Este não foi o primeiro movimento social, político, religioso ou cultural a ser formado principalmente por pessoas pretas. Na verdade, pode-se elencar a existência destes desde o período da colonização. Podemos interpretar estes sujeitos enquanto atuantes na sociedade em que estavam inseridos, por mais que submetidos a um sistema de violência e apagamento de suas subjetividades.

Este movimento social, formado em 1978 e relembrado pelo documentário, se constituiu como um dos principais motores para reivindicação do reconhecimento público da participação de pessoas negras na construção do Brasil enquanto nação. Na constituinte entre 1986 e 1988, havia reivindicações de pessoas ligadas ao MNU para a inclusão de demandas deste recorte populacional na carta, como por exemplo Abdias do Nascimento. Após a redemocratização, diversas pessoas públicas estiveram defendendo leis e projetos que apresentem outras perspectivas sobre pretos e pardos.

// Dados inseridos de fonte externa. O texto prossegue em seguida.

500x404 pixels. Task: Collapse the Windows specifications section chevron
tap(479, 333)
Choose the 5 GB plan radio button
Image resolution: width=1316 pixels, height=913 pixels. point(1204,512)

A proposta de revisão da História e da Cultura brasileira é uma das principais pautas de movimentos sociais. Reivindicações que chegaram a se transformar em leis. Como por exemplo a 10.639/03, que define a obrigatoriedade do ensino de História e Cultura africana e afro-brasileira nos diversos níveis educacionais. Wanderson Flor do Nascimento, pesquisador de Filosofia Africana e professor da UnB, ressalta que a importância desta lei “abriu espaço legal para que essas outras vozes pudessem ser trazidas de modo respeitoso, cuidadoso, para o espaço escolar, para além dos estereótipos racistas que circundam as pessoas negras.” (NASCIMENTO, 2020, p. 39)

Este debate já existe dentro do espaço da academia há tempos. Novamente citando o desfile da Mangueira de 2019, o carnavalesco, ao ser questionado sobre a o embasamento para a construção do enredo, afirma que procurou por teses e dissertações[2].  Há uma barreira que impede com que os resultados destas pesquisas cheguem à população em geral.

Dessa forma, é importante perceber a narrativa oficial sobre a história do Brasil e como ela não representa a população em geral. Perceber que, com o passar dos tempos, elementos que questionam as narrativas oficiais sobre a história do Brasil têm, cada vez mais, saído dos muros da academia e atingido espaços culturais de divulgação de informação em massa. Perceber que os Brasis estão produzindo por si suas próprias perspectivas do processo histórico e, assim, promovendo tensionamentos contra a imposição que há décadas tem sido feita. Perceber que a nossa experiência não se resume à experiência eurocêntrica é para ontem.


[1] Trecho do samba enredo da escola.

[2] Como foi citado pela apresentadora Fátima Bernardes, durante a transmissão do desfile na TV Globo.


Luan Pedretti é mestrando em Educação pelo PPGE/UFJF, professor de História, integrante do Movimento Negro em Juiz de Fora pelo Coletivo Negro Resistência Viva.